The task —
Please copy each line of the records below that holds the word "computer".

(Stored data entries)
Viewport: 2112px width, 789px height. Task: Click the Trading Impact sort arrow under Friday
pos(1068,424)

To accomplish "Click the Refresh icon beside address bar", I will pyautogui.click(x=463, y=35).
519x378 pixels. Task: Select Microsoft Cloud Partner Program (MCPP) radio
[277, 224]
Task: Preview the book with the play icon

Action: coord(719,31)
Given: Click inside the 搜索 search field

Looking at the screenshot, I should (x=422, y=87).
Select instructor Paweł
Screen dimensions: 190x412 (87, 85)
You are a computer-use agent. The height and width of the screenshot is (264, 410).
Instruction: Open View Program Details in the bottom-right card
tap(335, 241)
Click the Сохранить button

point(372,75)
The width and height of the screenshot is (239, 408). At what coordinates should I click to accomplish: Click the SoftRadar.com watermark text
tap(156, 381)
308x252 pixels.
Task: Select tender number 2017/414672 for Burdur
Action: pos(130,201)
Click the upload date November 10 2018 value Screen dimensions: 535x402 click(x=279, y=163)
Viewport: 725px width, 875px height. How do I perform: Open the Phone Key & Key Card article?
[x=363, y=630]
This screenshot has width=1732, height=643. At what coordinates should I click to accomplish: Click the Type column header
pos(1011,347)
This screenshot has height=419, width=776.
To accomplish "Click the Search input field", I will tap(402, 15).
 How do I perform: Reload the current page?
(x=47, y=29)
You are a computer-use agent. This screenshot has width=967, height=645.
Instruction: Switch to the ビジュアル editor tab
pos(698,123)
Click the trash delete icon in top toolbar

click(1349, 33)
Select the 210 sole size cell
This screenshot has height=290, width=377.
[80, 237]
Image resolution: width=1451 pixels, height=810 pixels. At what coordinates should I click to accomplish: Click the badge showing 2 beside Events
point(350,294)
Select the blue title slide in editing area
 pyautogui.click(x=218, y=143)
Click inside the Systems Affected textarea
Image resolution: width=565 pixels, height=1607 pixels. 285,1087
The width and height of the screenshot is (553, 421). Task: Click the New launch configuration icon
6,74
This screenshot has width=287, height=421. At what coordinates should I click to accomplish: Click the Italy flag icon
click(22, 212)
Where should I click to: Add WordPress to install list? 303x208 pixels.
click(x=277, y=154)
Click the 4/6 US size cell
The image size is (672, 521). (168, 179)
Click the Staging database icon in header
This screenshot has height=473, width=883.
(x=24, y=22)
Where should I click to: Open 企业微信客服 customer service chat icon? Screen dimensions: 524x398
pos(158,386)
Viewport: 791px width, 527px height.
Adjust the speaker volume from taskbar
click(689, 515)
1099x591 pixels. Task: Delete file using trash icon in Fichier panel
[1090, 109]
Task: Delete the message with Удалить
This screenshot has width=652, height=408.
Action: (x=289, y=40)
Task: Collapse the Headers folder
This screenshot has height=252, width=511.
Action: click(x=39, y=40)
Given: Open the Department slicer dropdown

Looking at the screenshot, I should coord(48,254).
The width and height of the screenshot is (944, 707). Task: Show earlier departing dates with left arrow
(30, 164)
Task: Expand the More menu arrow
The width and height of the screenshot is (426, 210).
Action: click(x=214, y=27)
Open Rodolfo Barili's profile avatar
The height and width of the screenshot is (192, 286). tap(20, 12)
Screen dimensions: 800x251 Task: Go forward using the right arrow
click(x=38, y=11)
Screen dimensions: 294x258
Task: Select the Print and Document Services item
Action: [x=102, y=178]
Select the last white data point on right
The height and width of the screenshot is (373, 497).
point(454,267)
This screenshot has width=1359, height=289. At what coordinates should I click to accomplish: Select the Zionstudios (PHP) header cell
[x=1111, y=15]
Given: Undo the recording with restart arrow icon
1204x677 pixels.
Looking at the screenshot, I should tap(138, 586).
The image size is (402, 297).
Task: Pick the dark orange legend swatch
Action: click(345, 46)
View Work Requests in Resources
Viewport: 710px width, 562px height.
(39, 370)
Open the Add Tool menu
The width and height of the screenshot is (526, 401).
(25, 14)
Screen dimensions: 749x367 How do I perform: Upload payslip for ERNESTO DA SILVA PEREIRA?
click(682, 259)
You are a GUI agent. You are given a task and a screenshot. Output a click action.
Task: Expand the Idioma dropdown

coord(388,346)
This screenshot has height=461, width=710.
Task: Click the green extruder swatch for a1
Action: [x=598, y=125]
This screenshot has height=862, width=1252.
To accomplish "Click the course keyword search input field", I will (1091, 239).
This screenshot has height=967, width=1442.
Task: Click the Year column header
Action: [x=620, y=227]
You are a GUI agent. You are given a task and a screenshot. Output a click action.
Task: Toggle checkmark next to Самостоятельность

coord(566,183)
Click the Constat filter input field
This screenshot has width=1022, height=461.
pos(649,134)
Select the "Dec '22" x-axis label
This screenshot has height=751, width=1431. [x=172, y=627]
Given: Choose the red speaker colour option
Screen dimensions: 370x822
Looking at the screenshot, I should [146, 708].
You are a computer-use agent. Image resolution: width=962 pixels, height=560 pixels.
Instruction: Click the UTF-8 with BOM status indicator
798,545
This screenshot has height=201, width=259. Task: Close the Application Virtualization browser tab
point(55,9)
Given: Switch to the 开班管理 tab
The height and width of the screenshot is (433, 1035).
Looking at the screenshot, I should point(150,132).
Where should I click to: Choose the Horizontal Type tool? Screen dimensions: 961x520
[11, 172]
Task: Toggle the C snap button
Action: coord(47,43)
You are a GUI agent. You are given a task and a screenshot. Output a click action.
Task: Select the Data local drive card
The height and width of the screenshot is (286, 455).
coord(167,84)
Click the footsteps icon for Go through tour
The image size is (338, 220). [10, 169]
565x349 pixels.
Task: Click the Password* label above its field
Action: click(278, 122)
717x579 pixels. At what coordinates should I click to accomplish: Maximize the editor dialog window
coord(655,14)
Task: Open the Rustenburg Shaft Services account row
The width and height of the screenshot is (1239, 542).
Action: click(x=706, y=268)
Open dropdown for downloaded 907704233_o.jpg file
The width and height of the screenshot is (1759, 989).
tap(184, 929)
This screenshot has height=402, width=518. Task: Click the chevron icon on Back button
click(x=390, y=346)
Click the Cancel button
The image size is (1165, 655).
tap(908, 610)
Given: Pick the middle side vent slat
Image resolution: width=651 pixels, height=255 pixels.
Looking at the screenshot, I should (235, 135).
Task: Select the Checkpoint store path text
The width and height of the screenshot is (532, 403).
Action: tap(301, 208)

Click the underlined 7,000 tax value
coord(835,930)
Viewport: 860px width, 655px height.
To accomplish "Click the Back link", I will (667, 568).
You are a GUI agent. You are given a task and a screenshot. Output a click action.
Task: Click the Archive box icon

Response box —
You are a computer-use agent. The height and width of the screenshot is (264, 410).
You are a computer-use agent. This screenshot has width=967, height=645.
You are a computer-use agent. Image resolution: width=962 pixels, height=560 pixels.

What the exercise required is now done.